:: Task brief ::
Below are several entries. Transcribe exactly those lines that fall from the one with "Gói tăng 4000h xem Youtube (116, 1615)" through the one with "Gói dịch vụ", end lines included.

:: Data excerpts ::
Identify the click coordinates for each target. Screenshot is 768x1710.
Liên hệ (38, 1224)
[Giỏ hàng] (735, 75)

---

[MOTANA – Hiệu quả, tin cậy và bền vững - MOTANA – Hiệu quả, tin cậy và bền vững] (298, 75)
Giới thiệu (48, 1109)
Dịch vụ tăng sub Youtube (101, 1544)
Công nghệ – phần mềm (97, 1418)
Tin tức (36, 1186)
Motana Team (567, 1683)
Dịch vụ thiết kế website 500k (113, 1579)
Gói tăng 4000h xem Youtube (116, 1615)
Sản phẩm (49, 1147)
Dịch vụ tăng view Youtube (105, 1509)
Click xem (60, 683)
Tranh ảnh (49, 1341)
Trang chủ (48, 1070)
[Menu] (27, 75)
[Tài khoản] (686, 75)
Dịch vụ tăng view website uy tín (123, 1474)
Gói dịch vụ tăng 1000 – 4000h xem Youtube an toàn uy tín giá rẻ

:: Reply to the exercise ::
Gói tăng 4000h xem Youtube (116, 1615)
Sản phẩm (49, 1147)
Dịch vụ tăng view Youtube (105, 1509)
Click xem (60, 683)
Tranh ảnh (49, 1341)
Trang chủ (48, 1070)
[Menu] (27, 75)
[Tài khoản] (686, 75)
Dịch vụ tăng view website uy tín (123, 1474)
Gói dịch vụ tăng 1000 – 4000h xem Youtube an toàn uy tín giá rẻ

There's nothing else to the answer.